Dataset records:
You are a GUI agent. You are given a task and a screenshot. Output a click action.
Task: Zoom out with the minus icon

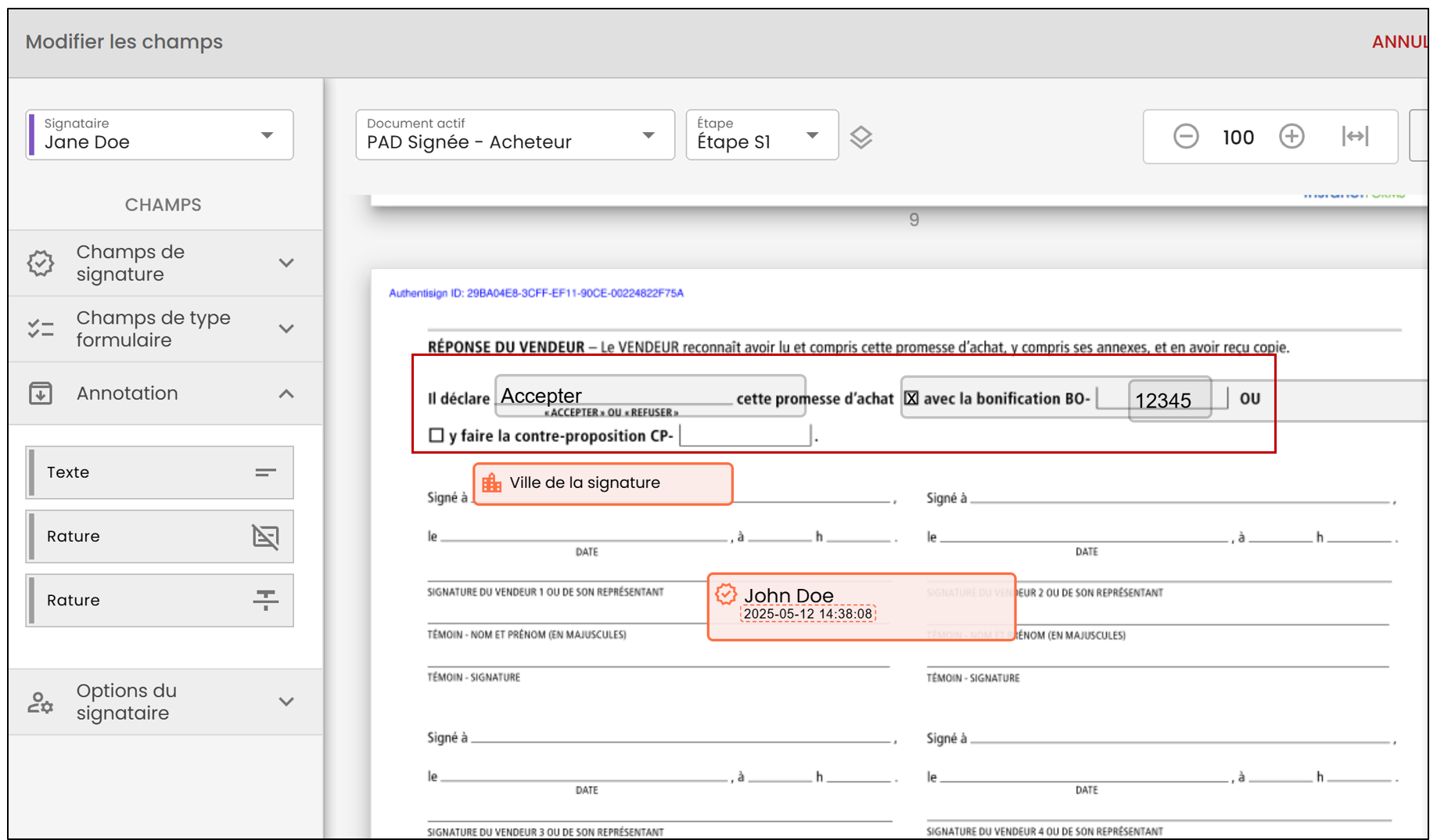pyautogui.click(x=1186, y=136)
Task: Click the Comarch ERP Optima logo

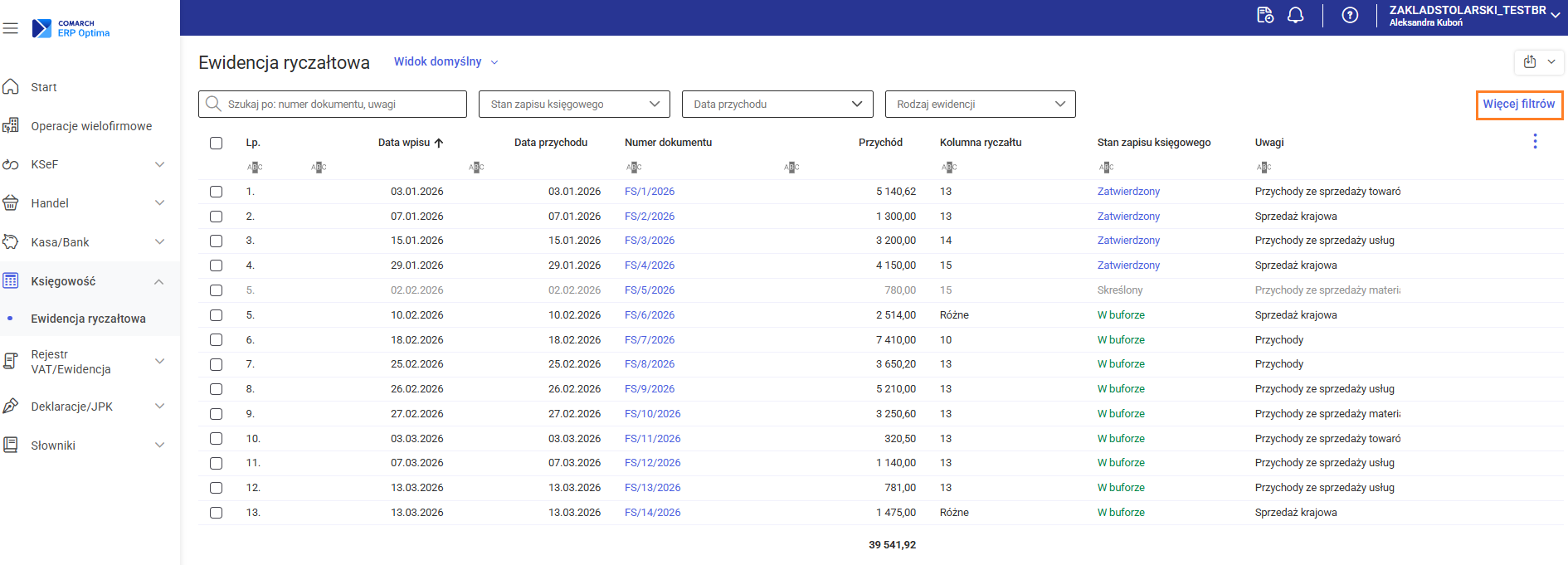Action: click(71, 28)

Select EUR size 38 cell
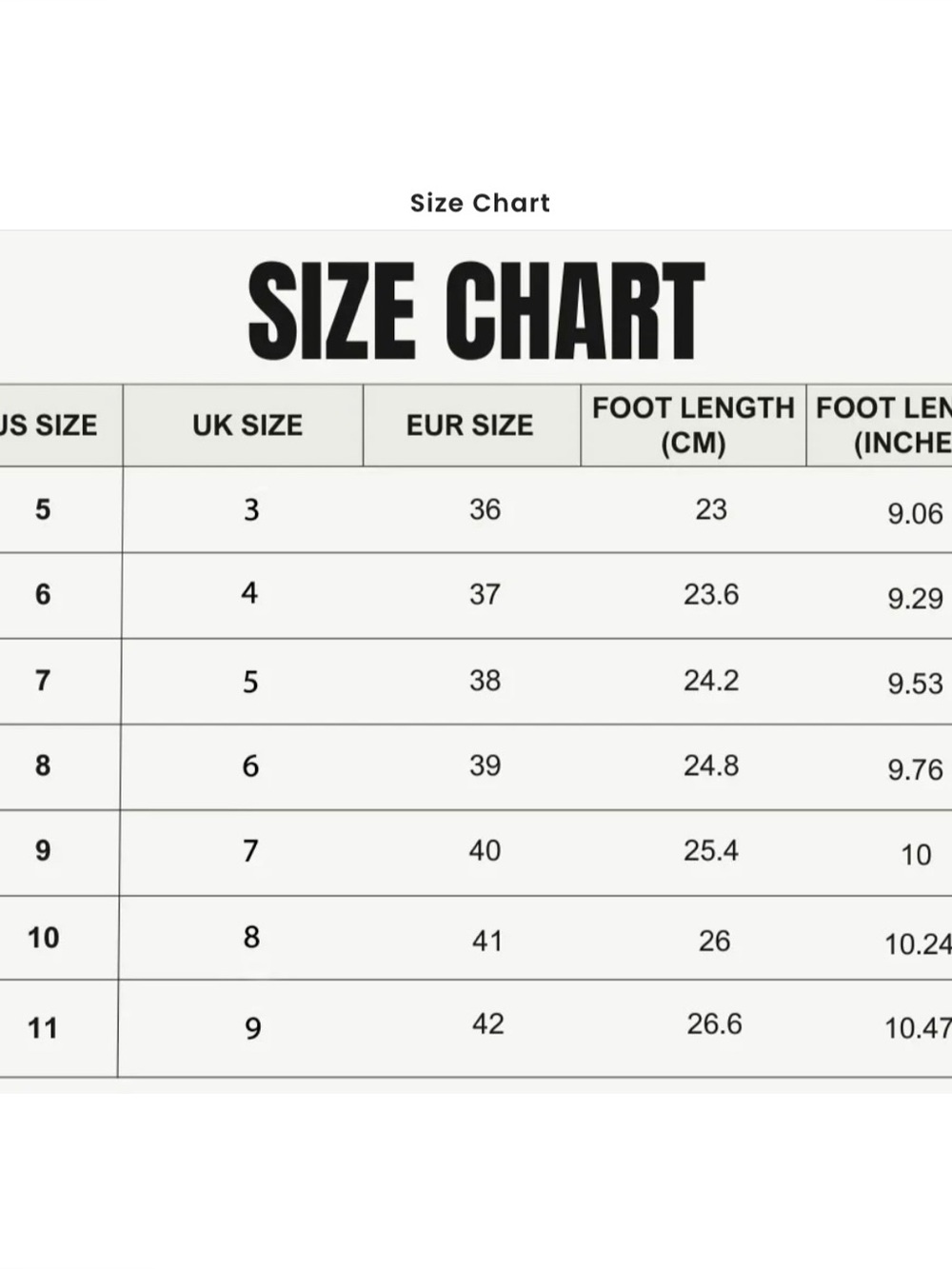(x=485, y=681)
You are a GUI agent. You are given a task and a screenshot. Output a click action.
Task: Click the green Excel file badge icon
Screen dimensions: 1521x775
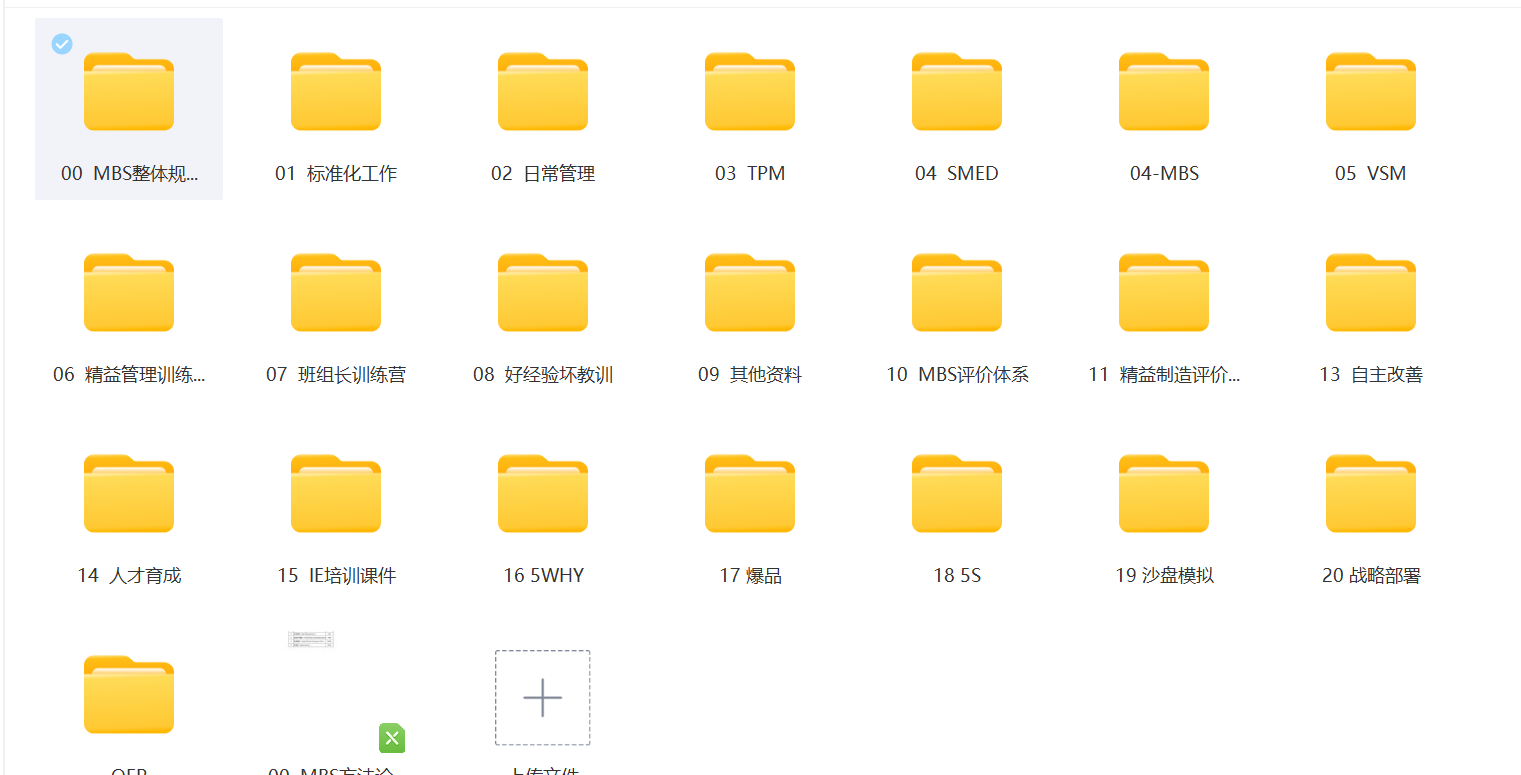pyautogui.click(x=392, y=739)
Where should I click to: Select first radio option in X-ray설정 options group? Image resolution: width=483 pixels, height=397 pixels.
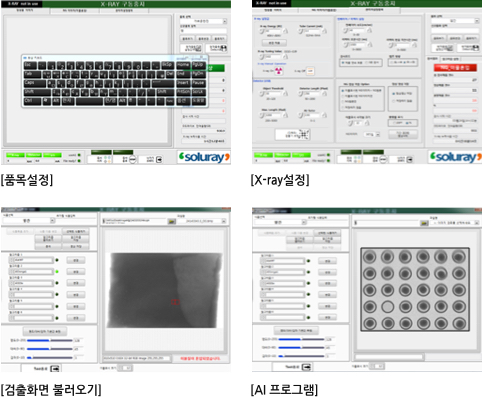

(TASK PROMPT):
Can the entries above be repeated exactly, without their pictures?

(ANSWER SPACE):
You are a GUI agent. You are given a task and a screenshot. Output a click action.
Task: Zoom out with the minus icon

pyautogui.click(x=1186, y=136)
Task: Click the Comarch ERP Optima logo

Action: click(71, 28)

Select EUR size 38 cell
(x=485, y=681)
You are a GUI agent. You are given a task and a screenshot. Output a click action.
Task: Click the green Excel file badge icon
Screen dimensions: 1521x775
pyautogui.click(x=392, y=739)
Where should I click to: Select first radio option in X-ray설정 options group? Image resolution: width=483 pixels, height=397 pixels.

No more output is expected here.